During the recovery phase, mice receiving therapeutic sIgA gained more weight than controls receiving NaCl (P = 0.077) or BSA (P = 0.002). BC and bLf showed only marginal differences from the control groups (NaCl, IgG, BSA). Since BSA-fed mice showed the most dramatic weight loss, up to 20% at day 14, the BC- and sIgA-induced recovery was not simply attributable to a feeding effect (Figure 1B).
Therapeutic application of colostrum or colostral components had no effect on histopathological severity of colitis
In contrast to the clinical benefit, BC and sIgA did not reduce colon shortening at day 15 after DSS challenge. In all experimental groups, colon lengths were significantly lower than those in controls not treated with DSS (see Additional file 1). Histological examination of the colon at day 15 revealed no significant differences in total histological score or in grade and extent of inflammation (see Additional file 1).

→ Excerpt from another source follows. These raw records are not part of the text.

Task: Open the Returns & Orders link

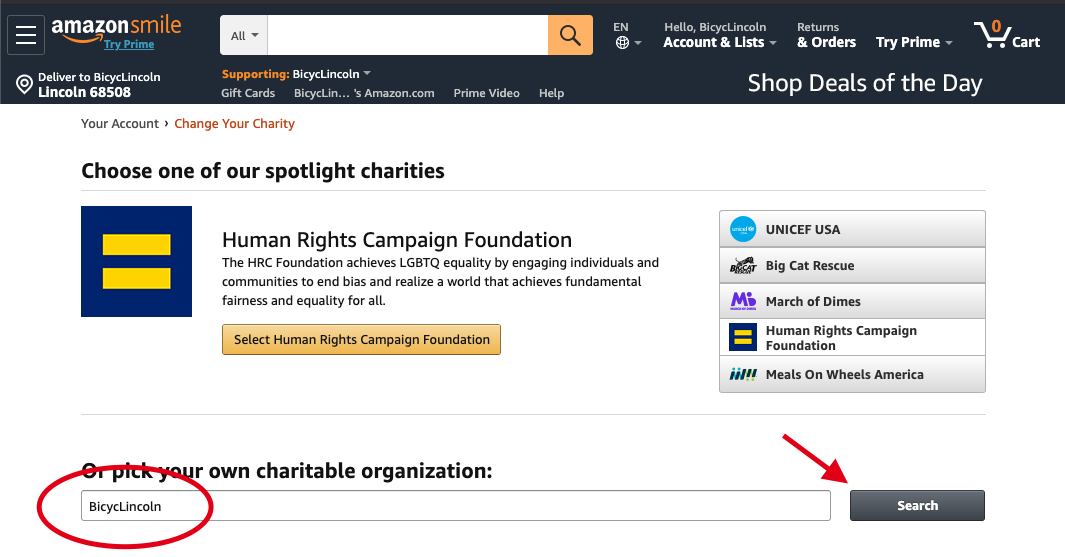Action: 826,35
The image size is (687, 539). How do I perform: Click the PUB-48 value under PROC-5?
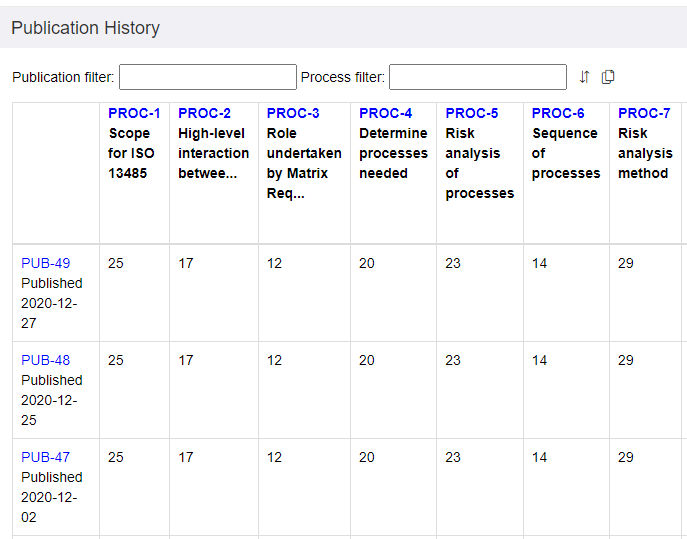click(453, 360)
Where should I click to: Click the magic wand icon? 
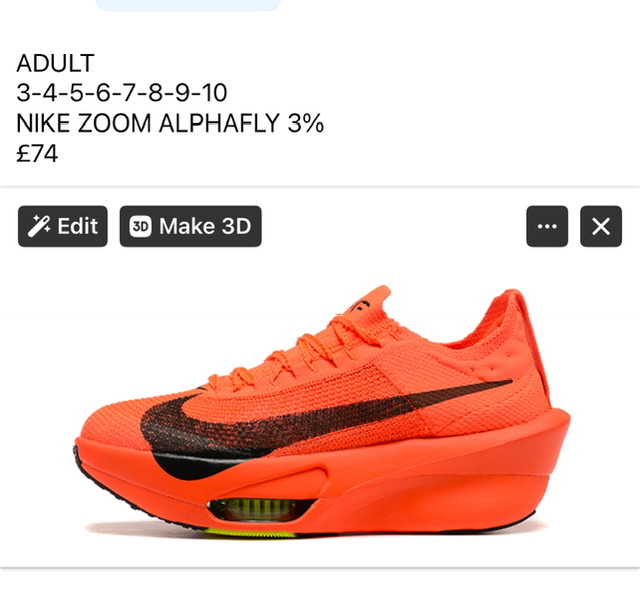tap(39, 226)
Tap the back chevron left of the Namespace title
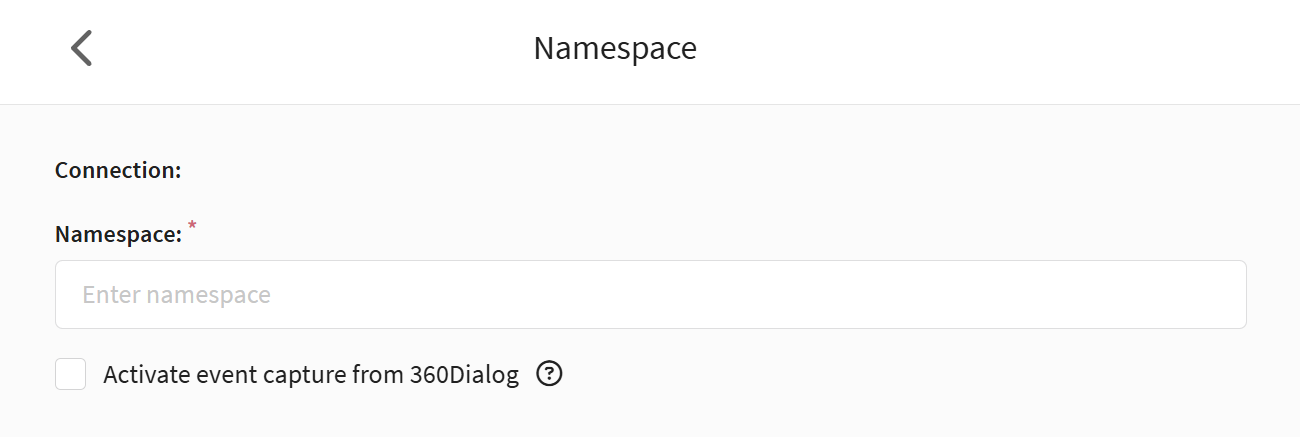Image resolution: width=1300 pixels, height=437 pixels. point(81,48)
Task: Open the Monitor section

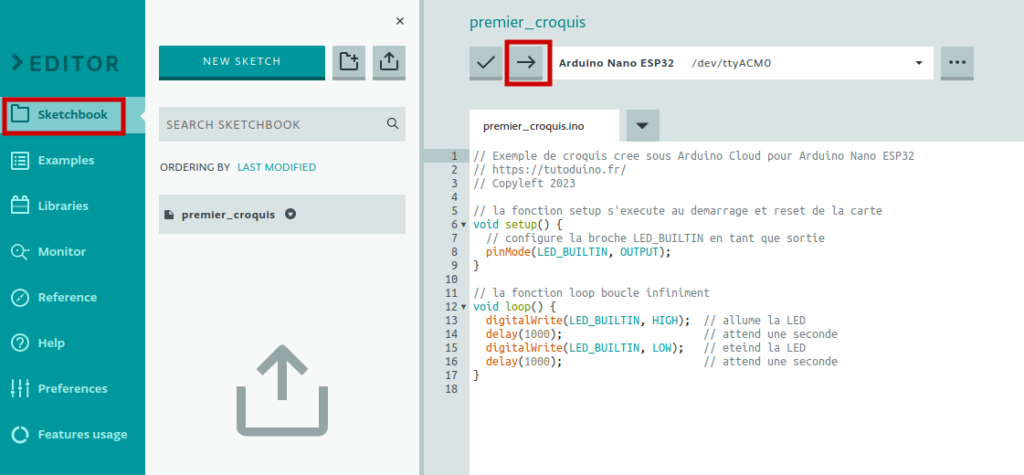Action: point(61,252)
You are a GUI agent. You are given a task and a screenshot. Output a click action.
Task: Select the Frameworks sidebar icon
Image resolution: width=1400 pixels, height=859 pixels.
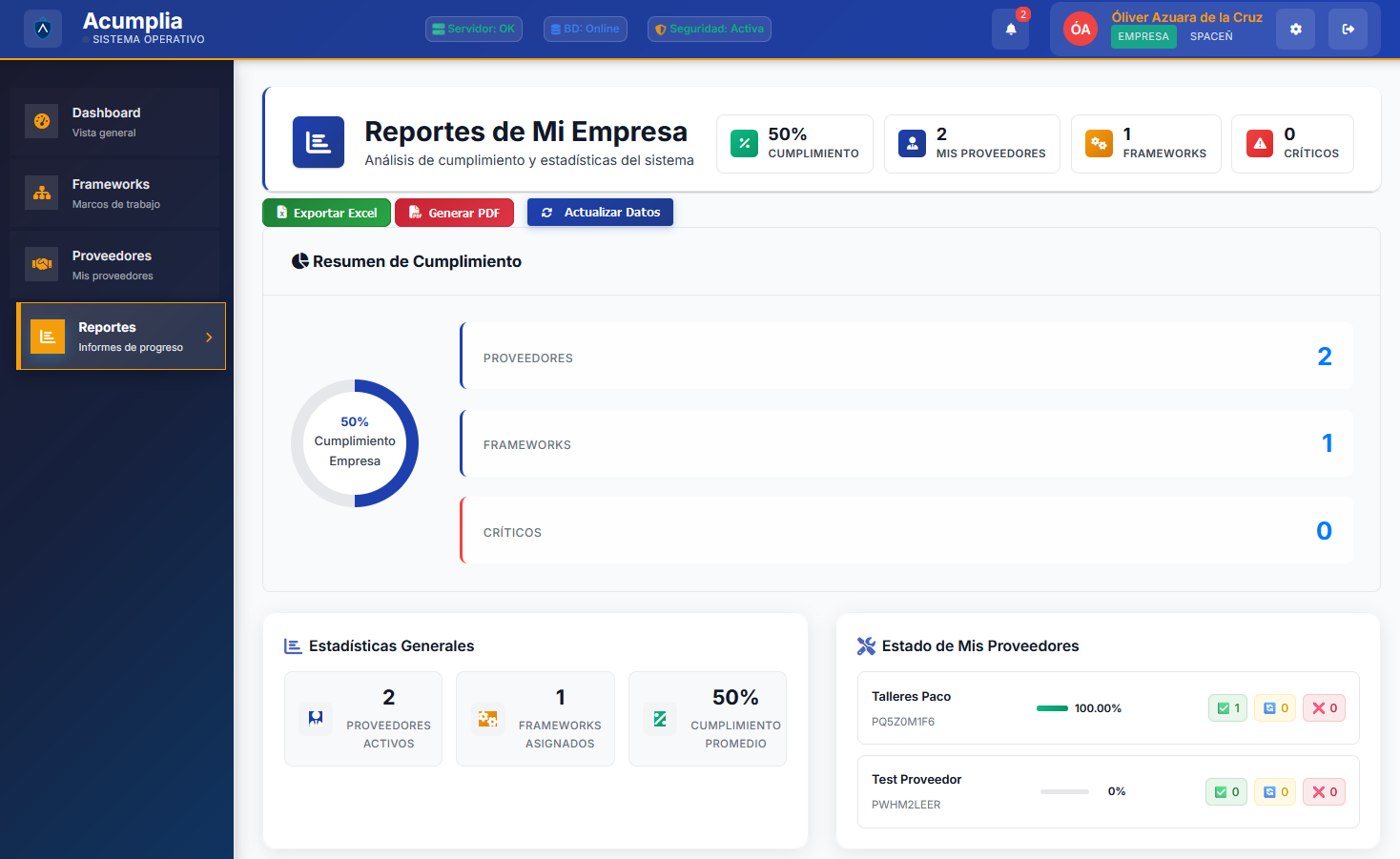tap(42, 194)
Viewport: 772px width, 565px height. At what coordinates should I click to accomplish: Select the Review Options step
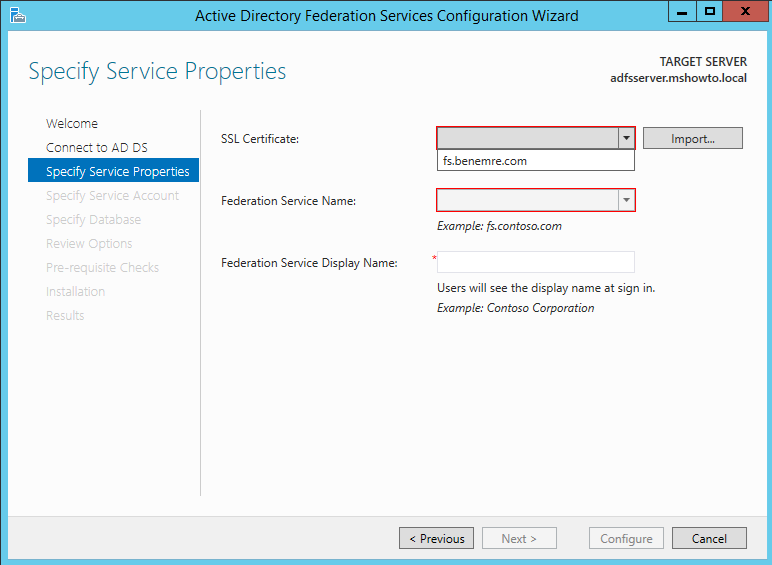(x=89, y=244)
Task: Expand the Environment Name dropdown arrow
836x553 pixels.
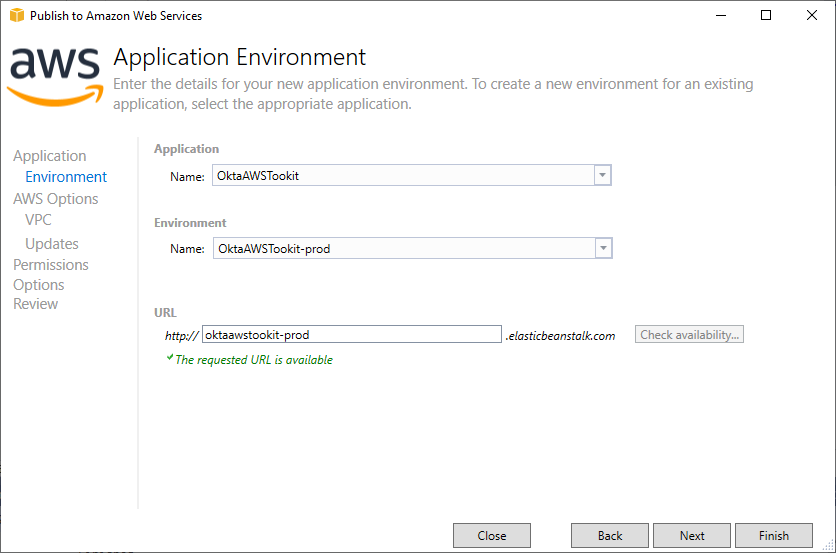Action: 602,248
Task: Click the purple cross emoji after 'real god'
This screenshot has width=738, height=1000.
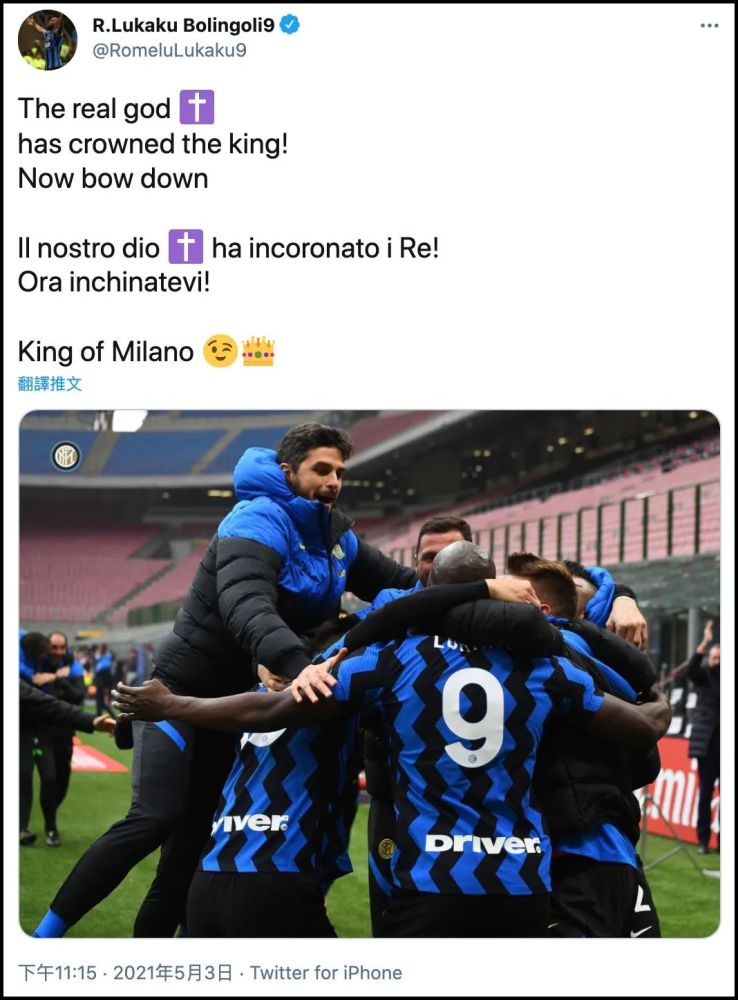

Additional file 1: Figure S1. Influence of therapeutics on colon length (A) and histological score (B) of DSS-induced colitis. Figure S1 shows the influence of therapeutically applied BC, sIgA, bLf, control protein IgG, and BSA on histological severity of DSS-induced colitis. Colon length (A) and histological score (B) were analyzed at day 15 after starting DSS-exposure as indicated in the methods section. Values are means ± SD (A) or medians as horizontal line (B), of n = 12 (Untreated), n = 8 (NaCl), n = 6 (IgG), n = 5 (sIgA, BC, bLf), and n = 4-5 (BSA) mice. * P < 0.01 vs. Untreated Mann Whitney U-test.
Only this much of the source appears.